▸ **Objectif**
Pouvez-vous recopier à l'identique le passage qui s'ouvre sur la ligne contenant « has width=511, height=1107. » et se clôt sur celle contenant « Instruction: Open the history clock icon », ces deux lignes incluses, en laissant les images de côté ?

▸ **Données fournies**
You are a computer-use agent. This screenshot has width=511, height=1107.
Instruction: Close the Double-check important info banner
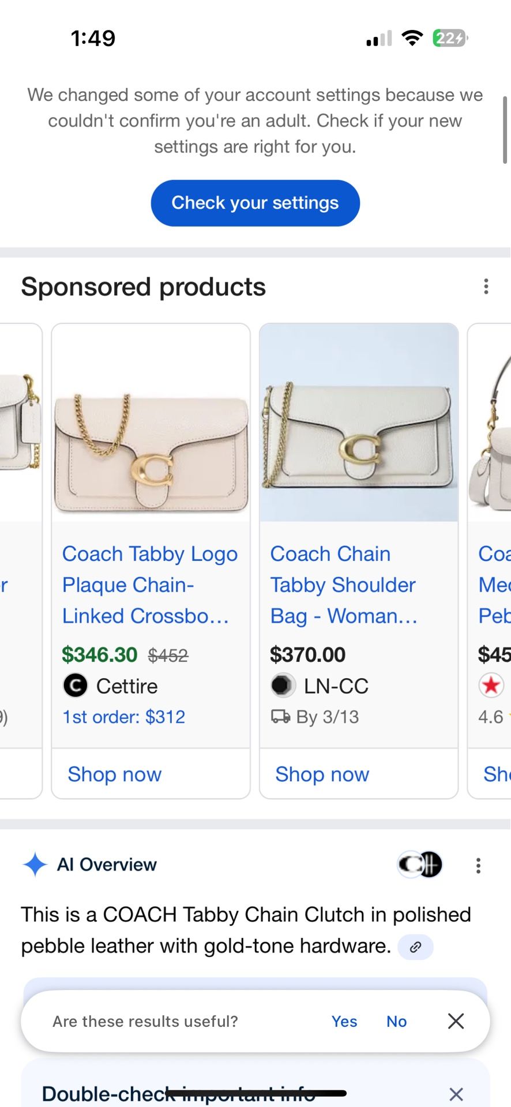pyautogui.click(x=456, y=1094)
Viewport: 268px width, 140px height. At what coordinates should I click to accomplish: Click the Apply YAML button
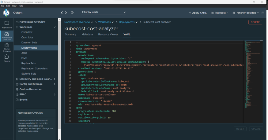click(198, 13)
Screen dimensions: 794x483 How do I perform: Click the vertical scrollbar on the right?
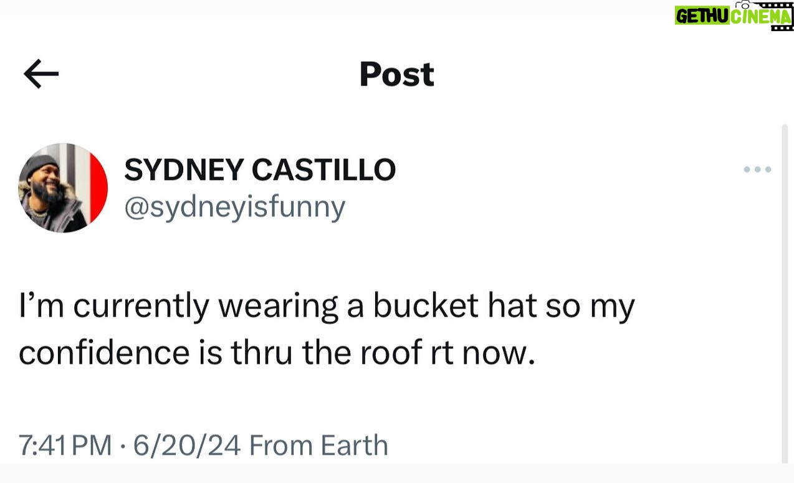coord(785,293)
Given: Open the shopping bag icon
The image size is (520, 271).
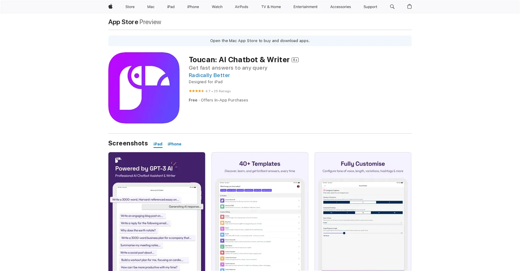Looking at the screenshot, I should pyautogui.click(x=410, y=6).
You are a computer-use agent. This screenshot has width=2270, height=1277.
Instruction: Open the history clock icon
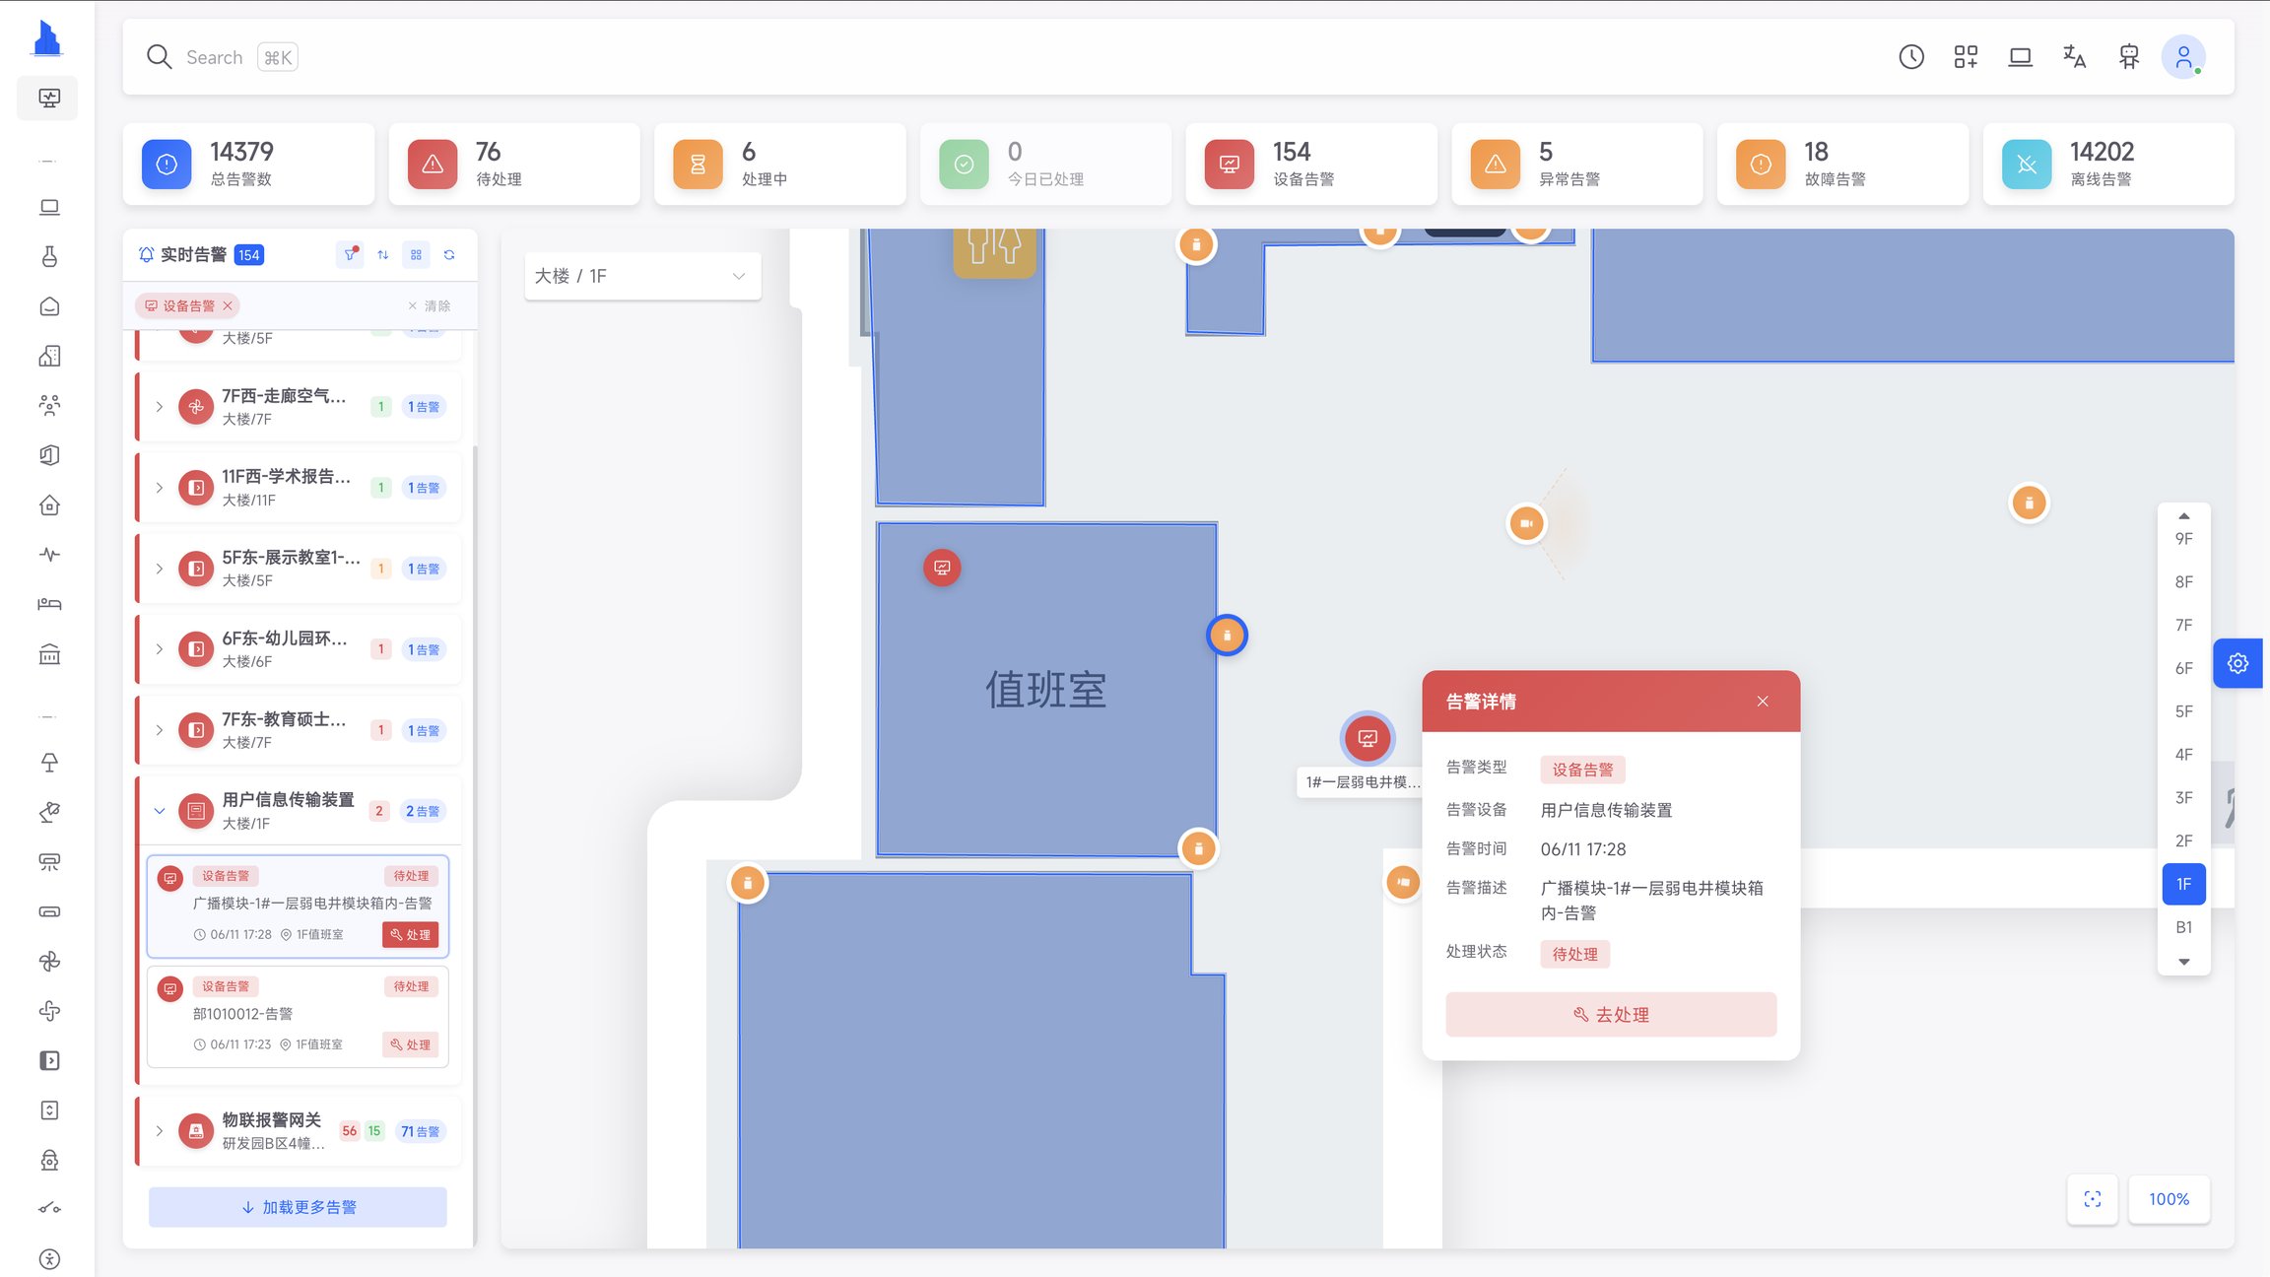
--
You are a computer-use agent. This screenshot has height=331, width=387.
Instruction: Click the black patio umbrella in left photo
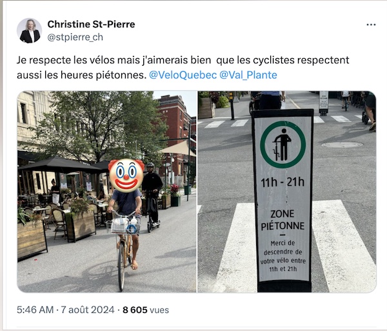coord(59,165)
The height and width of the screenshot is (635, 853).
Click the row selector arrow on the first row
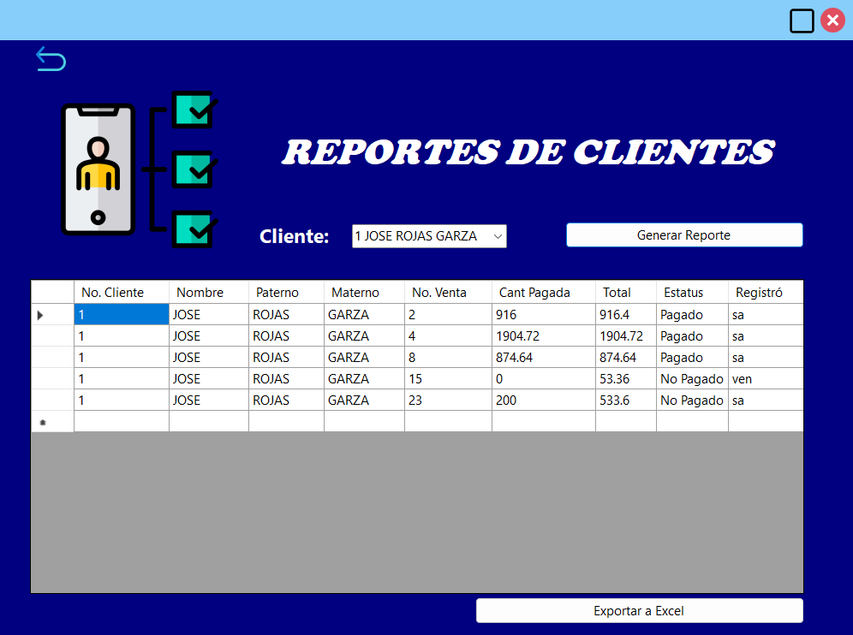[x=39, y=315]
---
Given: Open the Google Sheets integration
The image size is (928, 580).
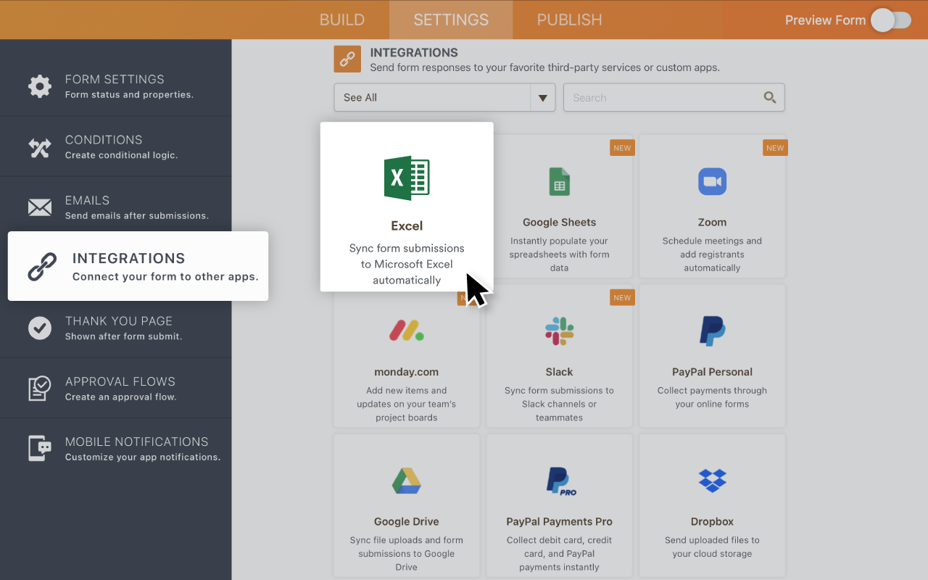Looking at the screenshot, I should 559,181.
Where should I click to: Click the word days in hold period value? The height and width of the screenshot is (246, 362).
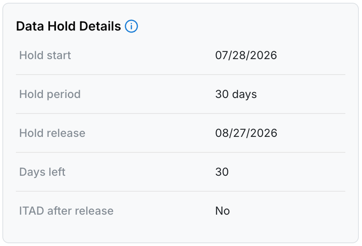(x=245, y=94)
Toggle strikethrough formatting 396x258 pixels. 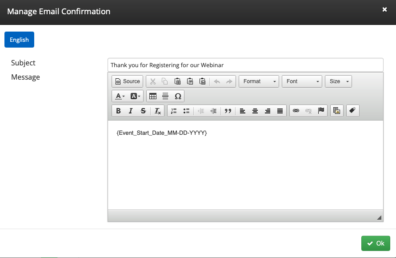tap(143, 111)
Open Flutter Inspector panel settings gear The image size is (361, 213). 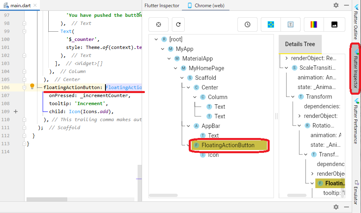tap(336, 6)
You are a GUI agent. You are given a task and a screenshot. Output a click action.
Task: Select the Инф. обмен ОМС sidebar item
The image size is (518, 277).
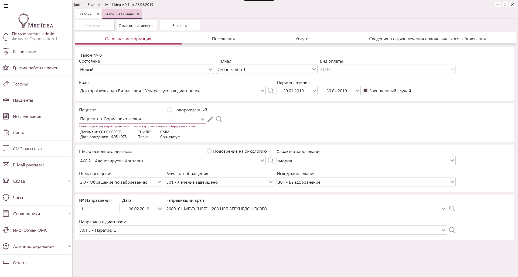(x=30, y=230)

▸ **Solution proposée**
You are a computer-use agent. This screenshot has width=511, height=1107.
Instruction: Close the Double-check important info banner
pyautogui.click(x=456, y=1094)
Viewport: 268px width, 140px height. At what coordinates should I click to accomplish: Click the Apply YAML button
click(198, 13)
Screen dimensions: 794x483 How do I perform: Click the vertical scrollbar on the right?
coord(785,293)
Given: Open the shopping bag icon
The image size is (520, 271).
Looking at the screenshot, I should pyautogui.click(x=410, y=6).
You are a computer-use agent. This screenshot has width=2270, height=1277.
Instruction: Open the history clock icon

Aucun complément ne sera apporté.